Maybe the fact that leads this pictorial expression to an unshackled space aloof from the hegemonies of the art market and mercenary reviews is precisely its absolute freedom, that is, its disengagement from the formal and stylistic guidelines that rule today’s art metropolises. Therefore, this one-and-only expression of the plastic art sits on the fence and is pushed to a mandatory marginal condition.

But the alleged ill-fated fact of not being on the “top” of the artistic layers, or within the mimetic elements of the “waste” land, saves this bastard painting from what people still distrust, from the tribulations of esthetic globalization. And it does not walk down a solitary pathway; it gathers the different courses of its trendiness in legions. Since nothing comes spontaneously out of the blue nor settles down for the sake of it, let’s just accept its presence of unsuspected strength and let’s recognize its peculiar qualities. Aren’t they part after all of the other discourse, the one that brings on potential answers to the institution-art’s centrism?

The work culled in Poetic against Oblivion bears out the level of a very specific iconography that excels in both the perseverant creative exercise and the thematic proposals it feeds on. This is painting of indeclinable stylization whose features single out the substantial characteristics of the plastic current we were mentioning: heterodox treatment of images (not subjected to a recognizable canon), a concept free from ideoesthetic formulation.
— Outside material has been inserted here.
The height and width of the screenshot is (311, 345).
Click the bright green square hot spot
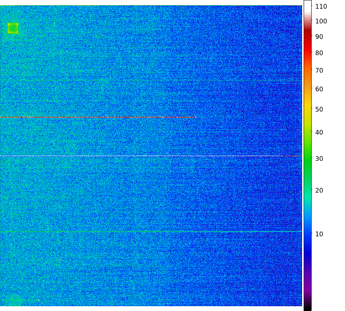[x=13, y=28]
Some could speak of excessive illustrative composition in these paintings that actually bring them closer to the bibliographic functions of drawing, yet we immediately notice the feasibility of its lineal construction to splay detailed baroque that ties the image to the argument.

The author, Irene Sierra Carreño, shows the unmatched influence of her uncle-grandpa, the remarkable Cuban painter Mario Carreño, during his figurative stages back in the 1940s and 50s, as in the exulting colorfulness of “Cortadores de caña” (1943), or the bowl design he picked for the faces of anthropomorphic figures in “Saludo al Mar Caribe”, 1951), ingrained now in her own painting with a driving personal stamp of her own.
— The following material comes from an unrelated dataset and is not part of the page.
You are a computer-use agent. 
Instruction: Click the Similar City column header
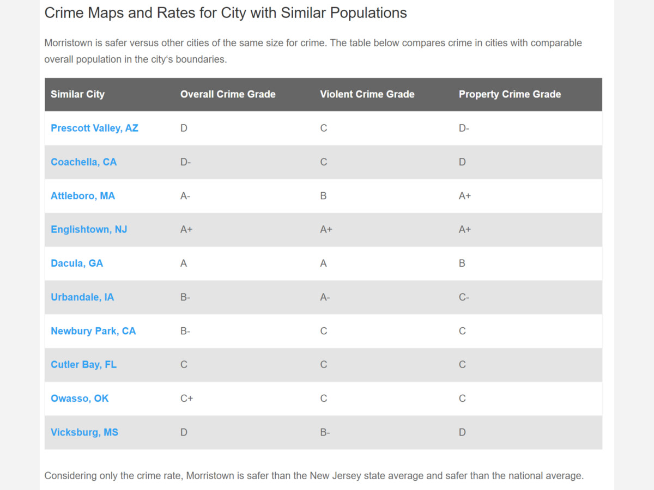point(77,94)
That’s what we see: a strong artistic personality on the rise. The extensive set of recreations presets three groups of artworks which demonstrate the painter’s staunch dedication: pencil notes and illustrations, watercolors and ink on paper, most of them preliminary sketches of cloths included in the book; acrylics and oils from extensive periods between 1998 and 1999, especially from 2000 to 2005; and the brief exposition of bronze-cast and plaster sculptures. It’s crystal clear that there’s more emphasis on drawing as a composite base for acrylics on cloth, while the ones made in oil boast more looseness and plastic wealth in terms of the making. Perhaps the decantation of her future work that, for the painter’s good fortune, puts that driving strength he expresses in the pictorial paste right on the front burner.

The interpretative texts in this complex argumentative and visual trapping of her works belong to artist brothers Omar and Carlos Estrada de Zayas; to Marilu Ortiz de Rozas, Ph D in Literature at the Sorbonne University in Paris, and historian and art reviewer Osiris Delgado. But it’s right from the author herself, in profound comments on her life and artistic career, that we truly get a brighter picture of the topics and sources tied up to cultural and ambient origins that determine the themes of her works and the manners (“manu: anch’io son’pittore” / “hand: I’m a painter too”) whereby she recreates them on the unspoiled cloth.
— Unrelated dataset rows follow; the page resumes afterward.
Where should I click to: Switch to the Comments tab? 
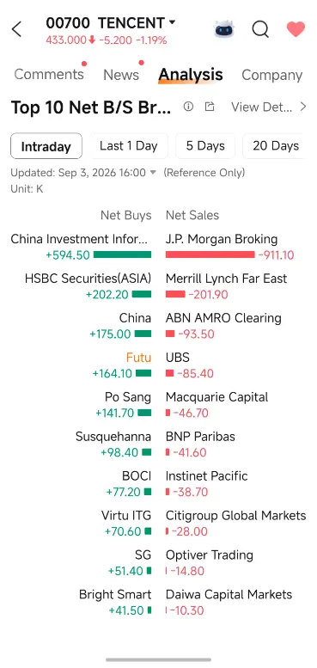click(x=49, y=74)
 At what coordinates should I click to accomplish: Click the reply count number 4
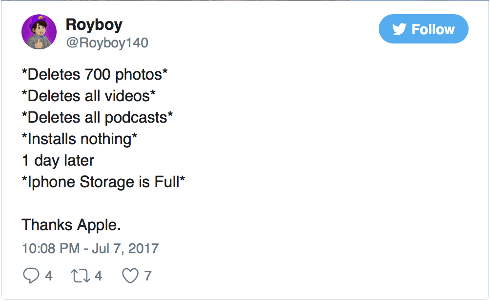(x=49, y=276)
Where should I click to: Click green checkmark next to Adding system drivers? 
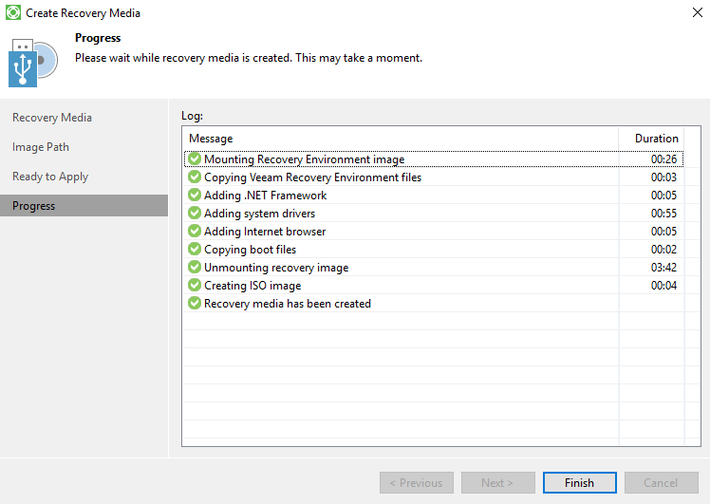195,214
Irene Sierra immediately recognizes her debt with famous Dutch engraver Maurits Cornelis Escher (1898-1972), one of the forerunners of the modern trompe-l’oeil and dedicates a painting entitled “El estanque de Escher”, made in 2000. With it, he hands us in the definitive key to prying into the structural concept that rules the nearly entire totality of her paintings: a many-sided layout of spaces construed as interiors (ambiences) or exteriors (landscapes), seen from small windows splayed in the backgrounds; simultaneous or parallel worlds whose backdrop is the visual renovation by the artist of those locations that were both her playgrounds and hangouts as a child and later on as a teenager.

In these multiple standouts –agreed upon thanks to the dynamics of perspectives– the household paraphernalia shows up (fruit stands and pots, kitchen ménage) or related to cults (exotic idols and a few examples of the Cuban-African religious pantheon), objects that keep the pristine memory (or added by the author) of her ecumenical formation.

Irene Sierra enhances the referents and points at the original ambience of her mnemonic ghosts: Lam and Portocarrero are barely hidden in her intricate painting; poet Lezama Lima was her next-door neighbor and puzzling inspirer of the nourishing vein of her own urban environment: Centro Habana. Isn’t then that the reason why she tends to put it all together, the new and the old, that “torrential creek of metaphors? Because this is painting full of symbols and allegories that don’t want to resemble anything and in that effort they get ingrained in a detonative frieze whose sole intention is the invention of memory.